Poupança de 390 milhões de euros

Por vezes, as análises de Bruxelas podem parecer risíveis, mas o comissário europeu para o Ambiente, Janez Potočnik, advertiu contra o riso prematuro, argumentando que se apenas 10% dos lares europeus adotassem autoclismos ecológicos, a poupança feita seria da ordem dos 390 milhões de euros.

Desde o início dos anos de 1990, que a UE defende a introdução de rótulos de qualidade ambiental para muitos produtos, incluindo os aparelhos eletrodomésticos, conhecidos por consumirem menos energia. Essa abordagem foi geralmente bem recebida pelos europeus. Os autoclismos não tiveram a mesma sorte porque deram de caras com o regresso em força do euroceticismo.

Não podemos negar que, por vezes, Bruxelas tem uma certa tendência para exagerar

Não podemos negar que, por vezes, Bruxelas tem uma certa tendência para exagerar. Já em 2009, a UE renunciou a aplicar uma parte das normas comerciais relativas aos frutos e legumes que, só para citar o mais emblemático dos exemplos, introduzia uma classificação para os pepinos em função da sua curvatura. Do mesmo modo, em maio passado a Comissão abandonou o projeto, largamente condenado, de proibição de servir azeite em galheteiros nos restaurantes, obrigando ao uso da garrafa original, para evitar adulterações. Apesar de tal proposta ter sido defendida pelos países produtores de azeite, foi o comissário europeu para a Agricultura, Dacian Cioloş que suportou o peso das críticas.

“Regulamentação afiada e eficaz”

“Nem tudo precisa de uma solução a nível europeu. A Europa deve centrar-se em áreas onde pode assegurar o maior valor acrescentado. Não tem de imiscuir-se onde não deve. A UE deve ser grande em grandes coisas e pequena em coisas mais pequenas – algo que talvez tenhamos negligenciado no passado”, reconheceu o presidente da Comissão Europeia, Durão Barroso, em setembro último, durante o seu discurso sobre o Estado da União (os conservadores britânicos não perderam a oportunidade de lhe recordarem as suas próprias palavras durante o episódio dos autoclismos).

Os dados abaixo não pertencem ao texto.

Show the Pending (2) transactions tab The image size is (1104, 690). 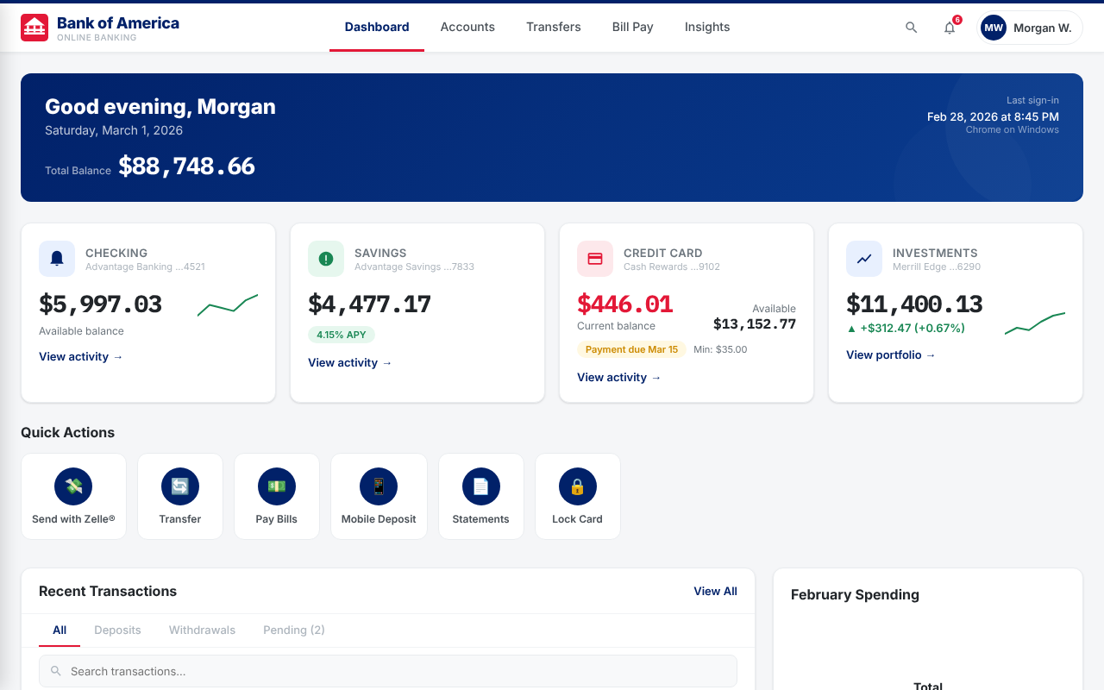point(293,630)
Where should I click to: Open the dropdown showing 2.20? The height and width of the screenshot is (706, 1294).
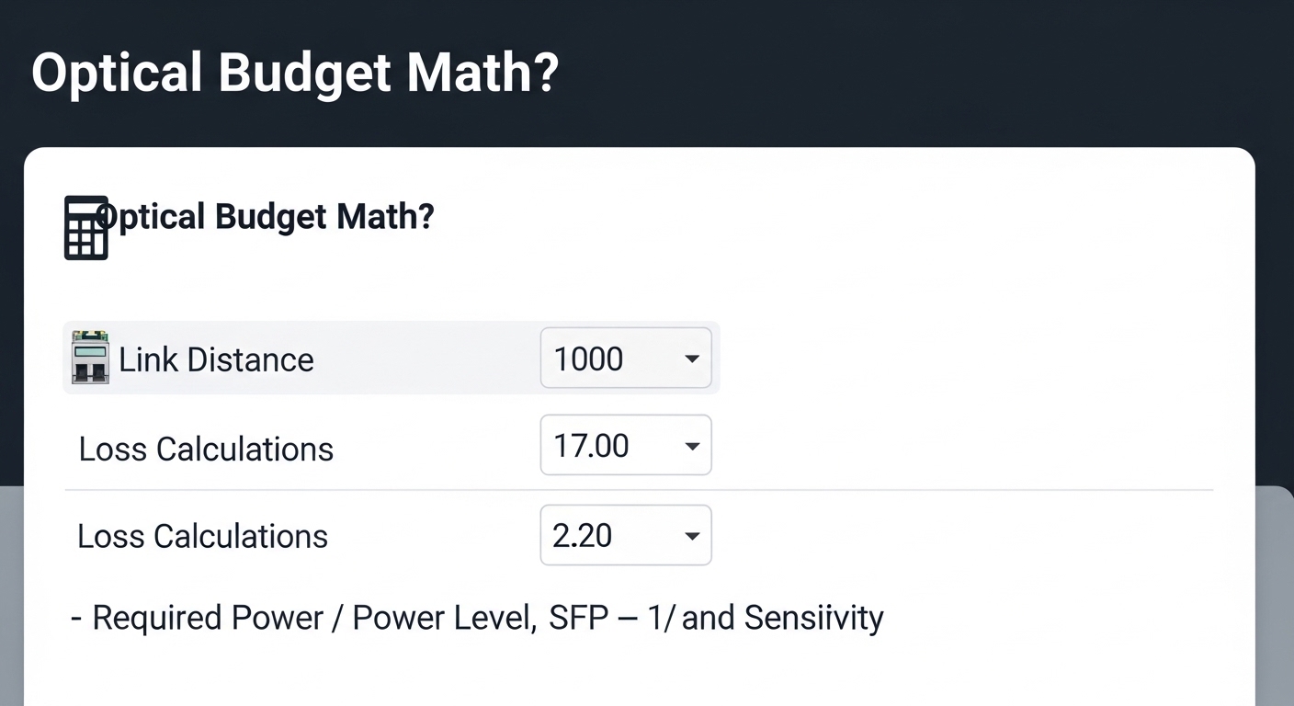625,535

Há mais de um mês que a Comissão Europeia passa em revista a legislação europeia para fazer um “alívio do peso”, suprimindo projetos considerados supérfluos ou sem possibilidade de serem aprovados e simplificando algumas regulamentações.

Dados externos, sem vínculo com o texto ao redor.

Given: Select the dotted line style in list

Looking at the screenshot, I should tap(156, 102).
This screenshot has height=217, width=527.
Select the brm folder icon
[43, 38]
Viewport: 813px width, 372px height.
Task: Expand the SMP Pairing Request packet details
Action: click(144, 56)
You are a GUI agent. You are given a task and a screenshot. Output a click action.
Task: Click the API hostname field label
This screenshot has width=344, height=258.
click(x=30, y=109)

O “alívio do peso” da legislação europeia tornou-se mesmo a prioridade do Governo de David Cameron. O primeiro-ministro britânico prometeu organizar, até 2017, um referendo sobre a saída do seu país da UE. Mas, uma vez que o próprio Cameron continua convencido de que é melhor ficar na União, procura por todos os meios convencer disso os seus compatriotas. A ideia original de Cameron era suavizar as condições do Reino Unido enquanto membro da União Europeia na altura da futura reforma dos tratados da UE, anunciada de tempos a tempos por Berlim. Mas uma tal reforma nem sempre está na ordem do dia e o único combate a travar atualmente pelos britânicos é aquilo aqueles chamam “regulatory fitness”, ou uma “regulamentação afiada e eficaz”.

O assunto não é negligenciável e os seus objetivos ultrapassam largamente a questão dos pepinos

Durante a última cimeira europeia, o primeiro-ministro polaco, Donald Tusk, participou numa reunião mais restrita, organizada por David Cameron, com o objetivo de formar uma “coligação de aligeiramento”. O assunto não é negligenciável e os seus objetivos ultrapassam largamente a questão dos pepinos. Entre as 30 recomendações do patronato britânico, que o Governo tornou suas, figura a recusa de uma nova regulamentação da UE sobre a extração de gás de xisto. Também não agrada à Polónia, que teme que as exigências ambientais e burocráticas reduzam a rentabilidade da indústria de gás de xisto.

Bruxelas ouvirá os defensores do “regime de emagrecimento”? A Comissão Europeia continua muito dividida sobre este assunto. Quanto à sua opinião sobre o gás de xisto, será provavelmente tornada pública em dezembro.